### [Data to use]
════════
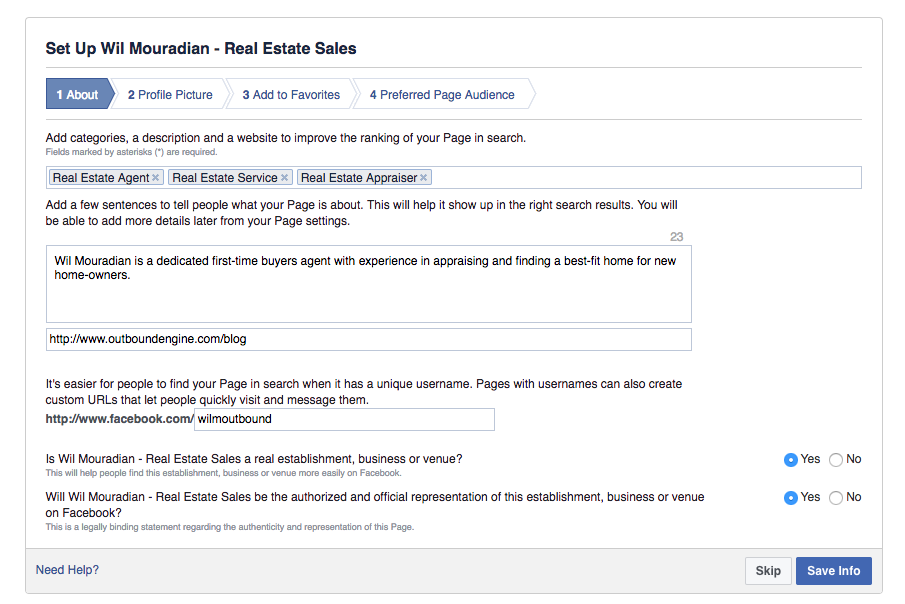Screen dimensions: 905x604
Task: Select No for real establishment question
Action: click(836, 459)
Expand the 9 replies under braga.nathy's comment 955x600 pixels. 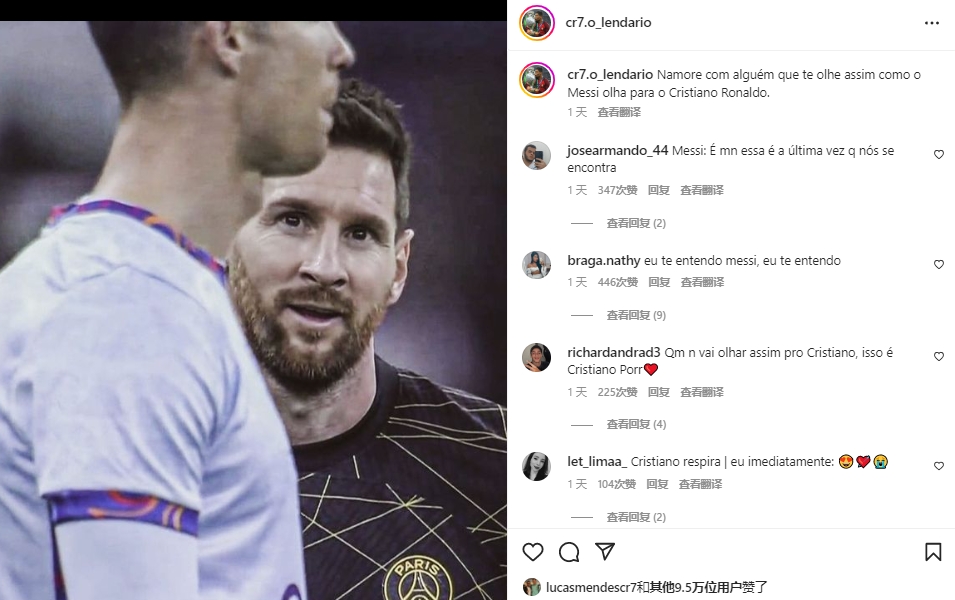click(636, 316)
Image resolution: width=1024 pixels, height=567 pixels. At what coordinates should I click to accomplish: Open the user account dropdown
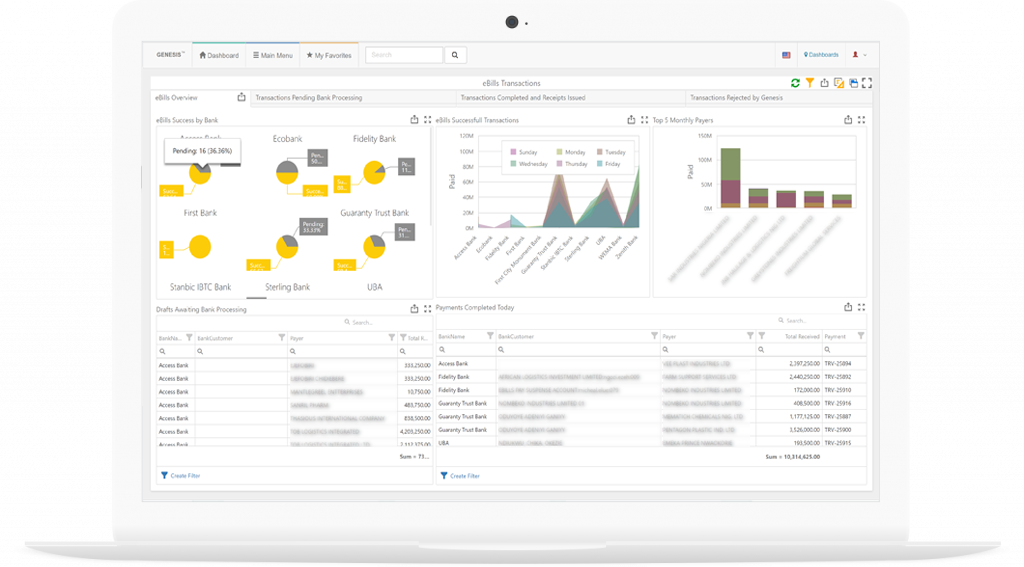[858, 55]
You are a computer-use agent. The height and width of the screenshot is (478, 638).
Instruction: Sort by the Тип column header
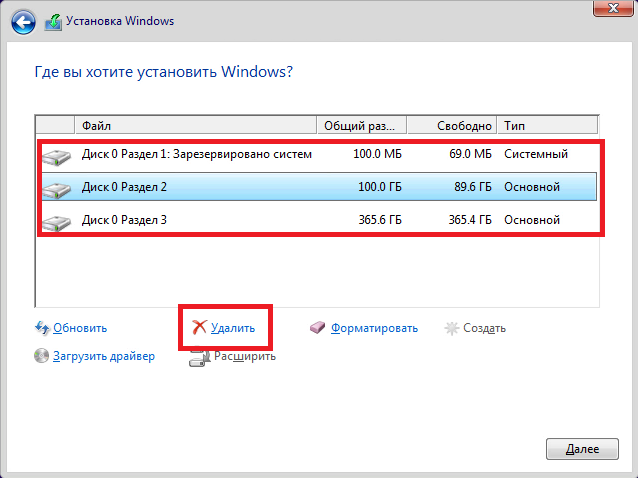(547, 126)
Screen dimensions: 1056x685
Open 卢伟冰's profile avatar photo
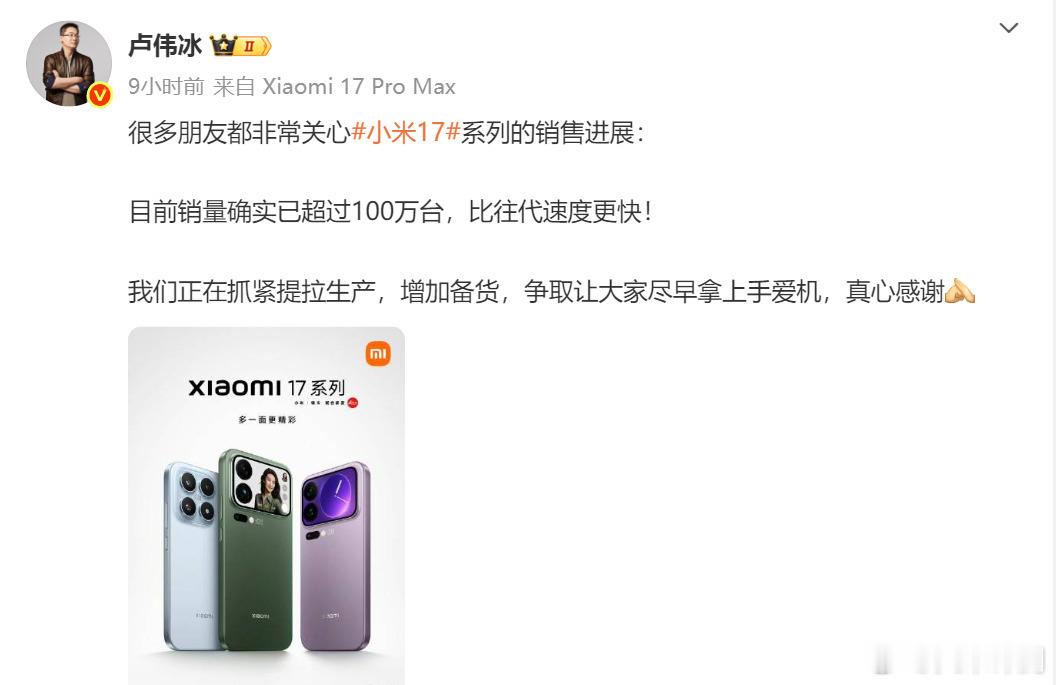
════════
Please copy the records word for word, starting at the line that contains "Screen dimensions: 1056x685" and running through the end of the records, with both ends included and the pictures left out.

### [Completed task]
Screen dimensions: 1056x685
Open 卢伟冰's profile avatar photo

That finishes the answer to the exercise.